Here’s how it works: as leaders (it always starts with the leaders) bring their convictions to bear upon their companies, they articulate a vision for how the company impacts the world and makes people’s lives better, then encapsulate that vision into two short messages: a mission statement and a values statement. Then, the leaders employ strong communication, the type of communication that speaks to the heart, paints a picture of how things should be, and inspires action, to influence their people (influence literally means in Latin, make two minds “flow together”) through speaking these messages and driving home the purpose, actions and results of adhering to them. Leaders learn to understand how their people think, and they find ways to seamlessly bring great ideas, dripping with purpose and action-ready, into the minds of their people. This is influence in its most essential form. 

Once the leadership has done this hard work, the ongoing and steady work of culture maintenance begins.
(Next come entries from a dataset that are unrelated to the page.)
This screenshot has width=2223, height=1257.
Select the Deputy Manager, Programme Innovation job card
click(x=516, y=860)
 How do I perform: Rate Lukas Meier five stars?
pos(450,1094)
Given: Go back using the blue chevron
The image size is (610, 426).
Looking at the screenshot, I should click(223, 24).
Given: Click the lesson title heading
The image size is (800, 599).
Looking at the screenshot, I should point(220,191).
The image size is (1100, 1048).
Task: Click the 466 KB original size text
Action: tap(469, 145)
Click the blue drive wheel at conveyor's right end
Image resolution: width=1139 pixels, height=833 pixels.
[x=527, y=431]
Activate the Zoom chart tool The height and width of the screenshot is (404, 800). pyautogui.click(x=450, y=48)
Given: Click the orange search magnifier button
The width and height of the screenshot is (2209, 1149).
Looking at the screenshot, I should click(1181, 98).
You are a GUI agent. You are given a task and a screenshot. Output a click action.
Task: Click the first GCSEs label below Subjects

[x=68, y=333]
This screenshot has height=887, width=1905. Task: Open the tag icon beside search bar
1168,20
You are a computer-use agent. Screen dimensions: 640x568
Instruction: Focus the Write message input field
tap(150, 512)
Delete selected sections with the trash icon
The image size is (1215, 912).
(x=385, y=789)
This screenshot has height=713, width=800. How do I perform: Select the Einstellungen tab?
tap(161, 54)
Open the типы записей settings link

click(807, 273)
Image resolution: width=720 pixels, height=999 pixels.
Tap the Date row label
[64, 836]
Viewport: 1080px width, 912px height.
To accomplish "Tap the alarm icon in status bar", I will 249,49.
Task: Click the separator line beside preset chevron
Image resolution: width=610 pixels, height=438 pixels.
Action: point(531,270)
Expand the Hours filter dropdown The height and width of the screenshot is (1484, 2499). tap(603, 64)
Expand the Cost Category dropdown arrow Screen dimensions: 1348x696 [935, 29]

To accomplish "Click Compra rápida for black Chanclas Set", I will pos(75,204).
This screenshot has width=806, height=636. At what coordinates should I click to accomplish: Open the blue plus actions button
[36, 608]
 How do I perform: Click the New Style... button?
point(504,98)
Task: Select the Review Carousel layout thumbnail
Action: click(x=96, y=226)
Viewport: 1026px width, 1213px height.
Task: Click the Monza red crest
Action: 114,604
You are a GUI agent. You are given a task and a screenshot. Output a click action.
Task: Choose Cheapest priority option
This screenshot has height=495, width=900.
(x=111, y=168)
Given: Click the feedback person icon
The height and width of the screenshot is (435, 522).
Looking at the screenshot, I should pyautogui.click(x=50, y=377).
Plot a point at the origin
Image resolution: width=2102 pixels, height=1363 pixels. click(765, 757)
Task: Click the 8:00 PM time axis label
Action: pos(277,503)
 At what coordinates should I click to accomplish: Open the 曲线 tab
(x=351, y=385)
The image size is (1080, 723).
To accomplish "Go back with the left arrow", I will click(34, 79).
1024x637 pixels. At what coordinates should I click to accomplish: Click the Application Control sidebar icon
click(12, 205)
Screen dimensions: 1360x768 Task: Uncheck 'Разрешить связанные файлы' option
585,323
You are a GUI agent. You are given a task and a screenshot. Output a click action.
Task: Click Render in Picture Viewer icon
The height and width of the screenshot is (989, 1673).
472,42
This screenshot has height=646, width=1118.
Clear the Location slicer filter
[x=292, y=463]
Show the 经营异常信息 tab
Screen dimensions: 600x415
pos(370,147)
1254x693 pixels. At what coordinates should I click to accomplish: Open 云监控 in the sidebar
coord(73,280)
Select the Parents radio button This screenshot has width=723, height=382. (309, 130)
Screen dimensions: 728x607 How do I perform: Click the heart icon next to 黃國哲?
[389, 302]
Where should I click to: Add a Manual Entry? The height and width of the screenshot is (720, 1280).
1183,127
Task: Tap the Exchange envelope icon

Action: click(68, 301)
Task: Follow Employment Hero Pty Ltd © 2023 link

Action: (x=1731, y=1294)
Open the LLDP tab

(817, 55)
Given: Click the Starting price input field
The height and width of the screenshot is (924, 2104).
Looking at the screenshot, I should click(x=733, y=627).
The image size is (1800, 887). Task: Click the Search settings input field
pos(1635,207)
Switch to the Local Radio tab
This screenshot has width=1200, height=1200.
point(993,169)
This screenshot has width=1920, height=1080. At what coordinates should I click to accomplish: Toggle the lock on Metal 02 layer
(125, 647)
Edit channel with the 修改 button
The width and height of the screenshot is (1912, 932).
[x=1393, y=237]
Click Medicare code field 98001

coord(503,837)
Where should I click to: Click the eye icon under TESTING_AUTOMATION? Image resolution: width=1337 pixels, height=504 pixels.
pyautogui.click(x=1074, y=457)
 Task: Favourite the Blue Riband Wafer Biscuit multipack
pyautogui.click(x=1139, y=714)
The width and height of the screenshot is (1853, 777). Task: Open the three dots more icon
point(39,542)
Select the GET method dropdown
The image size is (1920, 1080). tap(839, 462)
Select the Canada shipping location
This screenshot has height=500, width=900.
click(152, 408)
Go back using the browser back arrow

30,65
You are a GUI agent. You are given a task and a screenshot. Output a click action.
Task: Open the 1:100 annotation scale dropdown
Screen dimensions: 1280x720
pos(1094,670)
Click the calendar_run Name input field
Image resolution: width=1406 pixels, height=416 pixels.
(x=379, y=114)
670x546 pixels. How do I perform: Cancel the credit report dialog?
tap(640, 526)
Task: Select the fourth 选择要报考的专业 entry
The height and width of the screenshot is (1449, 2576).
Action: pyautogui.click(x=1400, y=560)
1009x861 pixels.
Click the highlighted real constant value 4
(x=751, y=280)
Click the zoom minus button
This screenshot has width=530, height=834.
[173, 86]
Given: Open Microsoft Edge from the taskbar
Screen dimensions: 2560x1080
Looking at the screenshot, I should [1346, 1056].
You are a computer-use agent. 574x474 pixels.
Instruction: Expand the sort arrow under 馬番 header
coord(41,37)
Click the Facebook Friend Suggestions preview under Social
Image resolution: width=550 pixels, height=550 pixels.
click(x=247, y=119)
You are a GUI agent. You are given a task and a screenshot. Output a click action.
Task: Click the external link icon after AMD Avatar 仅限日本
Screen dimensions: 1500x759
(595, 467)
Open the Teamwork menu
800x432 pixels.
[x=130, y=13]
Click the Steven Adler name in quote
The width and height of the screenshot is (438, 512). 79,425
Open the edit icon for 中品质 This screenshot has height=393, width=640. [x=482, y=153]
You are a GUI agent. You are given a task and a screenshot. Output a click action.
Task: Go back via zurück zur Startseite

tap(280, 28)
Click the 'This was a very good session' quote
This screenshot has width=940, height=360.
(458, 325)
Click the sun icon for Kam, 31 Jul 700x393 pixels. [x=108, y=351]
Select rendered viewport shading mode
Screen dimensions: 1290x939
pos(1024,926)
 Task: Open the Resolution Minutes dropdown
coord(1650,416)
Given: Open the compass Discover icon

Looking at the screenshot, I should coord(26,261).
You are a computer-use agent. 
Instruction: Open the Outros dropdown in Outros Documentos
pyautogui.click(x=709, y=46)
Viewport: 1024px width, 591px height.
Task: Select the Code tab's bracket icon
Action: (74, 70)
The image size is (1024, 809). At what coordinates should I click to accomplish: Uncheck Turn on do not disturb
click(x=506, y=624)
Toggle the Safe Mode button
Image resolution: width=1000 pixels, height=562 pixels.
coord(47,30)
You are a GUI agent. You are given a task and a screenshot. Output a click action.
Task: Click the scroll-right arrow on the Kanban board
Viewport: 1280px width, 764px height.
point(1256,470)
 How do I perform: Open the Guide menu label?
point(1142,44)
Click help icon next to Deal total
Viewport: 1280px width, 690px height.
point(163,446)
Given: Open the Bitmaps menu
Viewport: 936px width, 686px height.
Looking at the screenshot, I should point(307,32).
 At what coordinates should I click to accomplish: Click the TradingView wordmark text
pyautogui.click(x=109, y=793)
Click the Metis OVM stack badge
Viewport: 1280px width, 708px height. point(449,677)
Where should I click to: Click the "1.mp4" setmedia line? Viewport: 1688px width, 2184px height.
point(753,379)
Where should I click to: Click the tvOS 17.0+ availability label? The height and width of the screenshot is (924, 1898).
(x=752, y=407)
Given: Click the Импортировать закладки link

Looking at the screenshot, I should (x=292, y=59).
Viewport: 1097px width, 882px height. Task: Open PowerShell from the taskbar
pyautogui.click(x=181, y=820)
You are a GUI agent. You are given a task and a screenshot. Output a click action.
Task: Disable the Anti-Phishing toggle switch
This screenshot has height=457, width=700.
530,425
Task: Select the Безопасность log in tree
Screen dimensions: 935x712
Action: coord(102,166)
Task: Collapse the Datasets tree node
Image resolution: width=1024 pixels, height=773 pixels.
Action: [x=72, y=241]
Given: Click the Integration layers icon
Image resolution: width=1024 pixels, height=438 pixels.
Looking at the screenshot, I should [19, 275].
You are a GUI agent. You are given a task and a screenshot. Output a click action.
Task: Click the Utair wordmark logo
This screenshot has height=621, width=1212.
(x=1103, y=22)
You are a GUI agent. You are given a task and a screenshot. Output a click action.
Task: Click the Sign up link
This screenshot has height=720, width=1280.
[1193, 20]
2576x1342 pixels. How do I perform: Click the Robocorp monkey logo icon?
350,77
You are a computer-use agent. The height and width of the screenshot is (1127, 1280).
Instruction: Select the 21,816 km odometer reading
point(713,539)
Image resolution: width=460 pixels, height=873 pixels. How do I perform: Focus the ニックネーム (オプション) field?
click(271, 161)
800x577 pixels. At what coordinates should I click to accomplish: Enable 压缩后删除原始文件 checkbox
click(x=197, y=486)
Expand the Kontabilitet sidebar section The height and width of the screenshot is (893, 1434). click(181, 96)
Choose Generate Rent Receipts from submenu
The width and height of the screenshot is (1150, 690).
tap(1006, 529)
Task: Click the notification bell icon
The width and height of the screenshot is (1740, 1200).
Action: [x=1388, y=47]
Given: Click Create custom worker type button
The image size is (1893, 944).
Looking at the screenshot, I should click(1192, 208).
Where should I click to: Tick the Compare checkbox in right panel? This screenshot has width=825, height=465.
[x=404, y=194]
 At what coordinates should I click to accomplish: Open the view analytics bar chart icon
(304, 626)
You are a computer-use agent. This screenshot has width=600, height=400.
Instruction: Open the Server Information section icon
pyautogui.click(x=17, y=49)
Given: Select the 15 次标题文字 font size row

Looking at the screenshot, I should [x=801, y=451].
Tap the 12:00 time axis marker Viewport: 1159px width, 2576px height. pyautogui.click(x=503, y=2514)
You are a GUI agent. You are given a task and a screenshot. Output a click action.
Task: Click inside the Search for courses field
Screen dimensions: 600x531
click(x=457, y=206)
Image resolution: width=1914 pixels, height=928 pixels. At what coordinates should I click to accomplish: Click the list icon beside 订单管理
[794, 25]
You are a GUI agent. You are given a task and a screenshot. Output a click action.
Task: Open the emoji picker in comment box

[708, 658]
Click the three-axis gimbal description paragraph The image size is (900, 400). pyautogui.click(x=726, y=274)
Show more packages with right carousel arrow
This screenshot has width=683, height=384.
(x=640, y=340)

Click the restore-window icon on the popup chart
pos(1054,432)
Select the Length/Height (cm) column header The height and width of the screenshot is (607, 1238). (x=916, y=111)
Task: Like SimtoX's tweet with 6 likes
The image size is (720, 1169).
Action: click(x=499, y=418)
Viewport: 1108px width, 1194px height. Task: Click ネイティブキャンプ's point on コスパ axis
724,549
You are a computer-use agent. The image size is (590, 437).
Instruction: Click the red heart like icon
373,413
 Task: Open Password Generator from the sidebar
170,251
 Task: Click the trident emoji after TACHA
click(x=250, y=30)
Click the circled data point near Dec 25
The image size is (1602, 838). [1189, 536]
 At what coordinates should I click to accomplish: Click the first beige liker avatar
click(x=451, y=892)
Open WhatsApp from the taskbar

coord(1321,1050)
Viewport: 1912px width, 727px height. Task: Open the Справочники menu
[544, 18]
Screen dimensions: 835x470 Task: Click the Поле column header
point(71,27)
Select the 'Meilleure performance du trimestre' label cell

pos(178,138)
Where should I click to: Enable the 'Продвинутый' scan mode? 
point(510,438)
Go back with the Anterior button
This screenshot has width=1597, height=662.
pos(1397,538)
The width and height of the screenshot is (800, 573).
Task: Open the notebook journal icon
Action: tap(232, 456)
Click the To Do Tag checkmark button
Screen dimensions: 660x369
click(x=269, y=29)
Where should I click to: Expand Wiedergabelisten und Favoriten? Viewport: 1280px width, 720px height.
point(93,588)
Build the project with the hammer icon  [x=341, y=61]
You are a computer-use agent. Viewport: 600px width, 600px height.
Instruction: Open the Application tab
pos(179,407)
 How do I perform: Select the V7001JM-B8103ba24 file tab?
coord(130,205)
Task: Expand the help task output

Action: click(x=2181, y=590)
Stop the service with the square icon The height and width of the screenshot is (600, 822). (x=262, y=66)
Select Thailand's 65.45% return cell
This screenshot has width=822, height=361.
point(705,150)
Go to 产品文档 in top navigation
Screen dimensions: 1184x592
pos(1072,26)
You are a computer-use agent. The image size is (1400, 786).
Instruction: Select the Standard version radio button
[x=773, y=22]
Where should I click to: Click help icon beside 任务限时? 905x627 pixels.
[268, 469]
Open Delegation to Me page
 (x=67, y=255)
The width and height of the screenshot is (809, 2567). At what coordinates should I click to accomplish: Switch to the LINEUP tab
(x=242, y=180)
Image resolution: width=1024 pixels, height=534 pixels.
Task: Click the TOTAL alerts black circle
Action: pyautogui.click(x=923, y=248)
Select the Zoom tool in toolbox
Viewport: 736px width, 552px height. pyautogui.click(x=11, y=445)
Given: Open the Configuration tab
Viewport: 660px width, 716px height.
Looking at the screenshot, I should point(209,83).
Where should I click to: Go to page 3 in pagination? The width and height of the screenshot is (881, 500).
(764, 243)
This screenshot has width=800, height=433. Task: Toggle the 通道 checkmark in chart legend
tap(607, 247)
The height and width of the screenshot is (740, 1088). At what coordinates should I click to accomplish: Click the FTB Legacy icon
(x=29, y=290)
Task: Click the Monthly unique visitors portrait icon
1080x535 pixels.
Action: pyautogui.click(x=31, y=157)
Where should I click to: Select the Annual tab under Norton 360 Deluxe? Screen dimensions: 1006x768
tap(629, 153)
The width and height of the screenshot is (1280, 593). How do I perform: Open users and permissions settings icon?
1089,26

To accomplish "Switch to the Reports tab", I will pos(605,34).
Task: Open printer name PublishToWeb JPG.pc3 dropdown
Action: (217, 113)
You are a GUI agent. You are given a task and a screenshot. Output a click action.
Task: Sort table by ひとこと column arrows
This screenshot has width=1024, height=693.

Once their people “buy in” and “get it,” their behaviors will inevitably begin to reflect the company vision that has been given them, if the leadership has done things right. Behaviors serve as the bridge between company vision and company culture: they are the actions and habits that flow from the company’s values and vision and shape the norms, assumptions, language, systems, goals, priorities, beliefs and practices that make the company what it is. Depending on the health of the company’s culture, the market responds more favorably or less favorably, as the culture carries a commanding influence on the company’s products and services. In addition, the company’s culture serves as a driving influence over retention, employee engagement, internal communications, and leader-employee relationships. Here’s the flow of culture-making in a nutshell: Leadership drives vision and values, vision and values drive behavior, behavior drives culture, and culture drives profitability. Strong communication is absolutely fundamental at every point in this progression.

Knowing that I can be a part of this transformation for any company at any stage is electrifying. Through simple principles, I can help companies change the things they feel are unchangeable. If leaders and their people are willing, we can work together to change almost anything about the DNA of their companies, whether expectations and priorities, vision and values, communicating more effectively in the boardroom or the break room, learning how to listen more effectively and have better internal communications with minimal loss, and building a place where employees want to be.

I’m passionate about helping individual leaders develop great ideas and bring them to life in a way that inspires action, and I’m passionate about giving leaders a vision and a voice for building new cultures. The fact that I can positively affect the company you might feel tempted to leave sometimes is reason enough to do what I do.

“Building Better Leaders and Better Cultures Through Better Communication.”